SpaceX’s AI division posted an operating loss of roughly $2.5 billion in Q1 2026 while generating $818 million in segment revenue, per its IPO filing. If xAI’s own compute needs spike — say, if Grok usage reverses — Colossus could get recalled.
Why Anthropic Needed 220,000 GPUs, and What Comes Next
Rate limits on Claude weren’t a quirky policy choice — they were a real constraint. Users on paid plans were hitting five-hour ceilings, and high-demand coding sessions got throttled during peak hours. As Claude Code became a serious competitor to GitHub Copilot and Cursor, those caps were a competitive liability.
The SpaceX deal bridges the gap while Anthropic’s larger builds complete. The company also has a deal for up to 5 gigawatts with Amazon (nearly 1GW online by end of 2026), a 5GW partnership with Google and Broadcom (2027), a $30 billion Azure arrangement with Microsoft and NVIDIA, and a $50 billion U.S. infrastructure commitment with Fluidstack. This is part of a broader AI infrastructure arms race — Anthropic’s $65 billion funding round from earlier this year was specifically cited as fuel for this kind of infrastructure investment.
Beyond raw compute, Anthropic has expressed interest in partnering with SpaceX to develop multiple gigawatts of orbital AI compute capacity. That’s still at the interest stage, but it signals where Anthropic sees the infrastructure ceiling eventually landing.
Check out our Claude Opus 4.8 review for a look at the model powering this. For anyone on Claude Pro or Max, the headroom is real and available today. Whether it lasts through 2027 depends partly on how well Grok competes — which makes the Anthropic SpaceX compute deal one of the stranger business arrangements in recent tech history.
Frequently Asked Questions
What is the Anthropic-SpaceX compute deal?
Anthropic signed an agreement to use all of the compute capacity at SpaceX’s Colossus 1 data center in Memphis, Tennessee, giving it access to over 220,000 NVIDIA GPUs across more than 300 megawatts of power. The deal, announced May 6, 2026, immediately enabled Anthropic to raise Claude’s usage limits for paid subscribers.
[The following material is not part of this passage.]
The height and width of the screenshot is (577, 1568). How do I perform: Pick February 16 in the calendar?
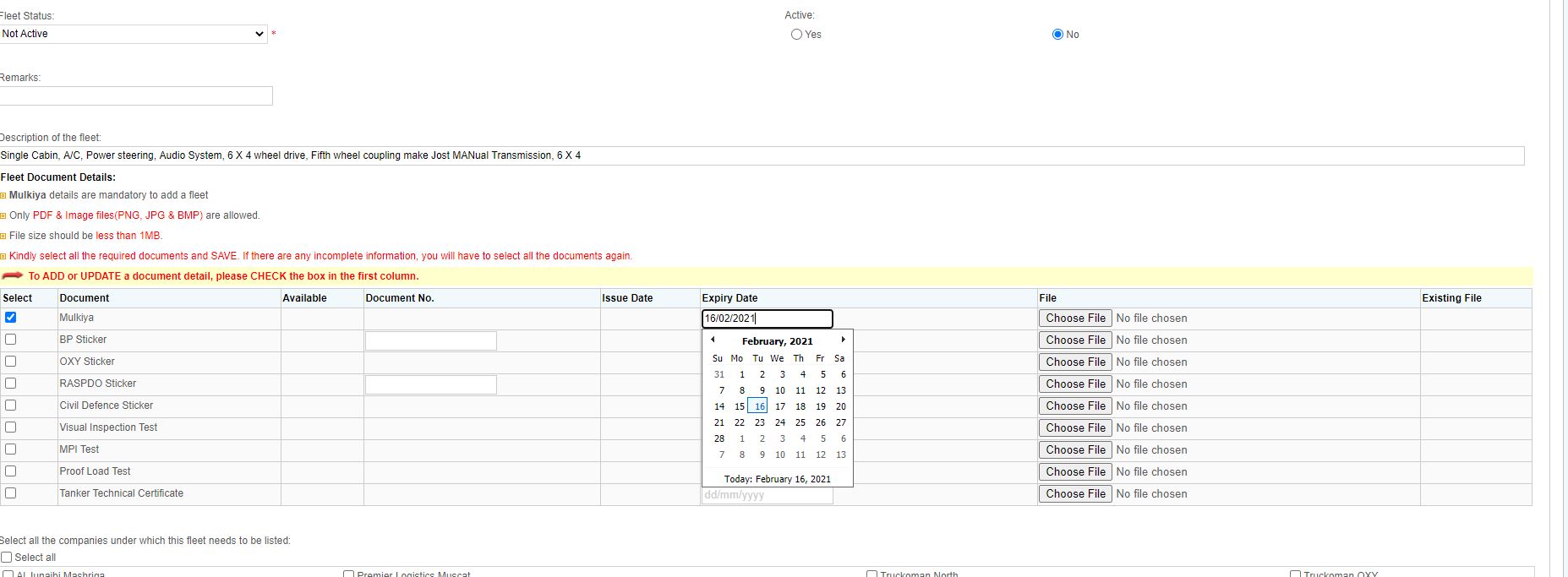758,406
How much is Anthropic paying SpaceX?
Anthropic is paying approximately $1.25 billion per month through May 2029, according to SpaceX’s S-1 IPO filing. The deal includes a discounted rate for the first two months and could bring xAI over $40 billion in total revenue over the contract period.
How do Claude’s new rate limits affect paid users?
Claude Code’s five-hour rate limit has been doubled for Pro, Max, Team, and Enterprise plans. The peak-hours reduction — which throttled Pro and Max users during busy periods — has been removed entirely. API users running Claude Opus models also received significantly higher rate limits as of May 6, 2026.
Can Elon Musk cancel the Anthropic compute agreement?
Yes. The initial term is 180 days, followed by a mutual 90-day cancellation provision. Musk wrote on X that “if compute gets super tight I said we might need it back at some point.” Both parties can exit the contract with 90 days’ notice at any time after the initial period.
Does Anthropic have other compute deals besides SpaceX?
Yes. Anthropic also has a deal for up to 5 gigawatts with Amazon (including nearly 1GW new capacity by end of 2026), a 5GW partnership with Google and Broadcom (coming online 2027), a $30 billion Azure arrangement with Microsoft and NVIDIA, and a $50 billion U.S. infrastructure commitment with Fluidstack. The SpaceX deal is the only one already delivering compute today.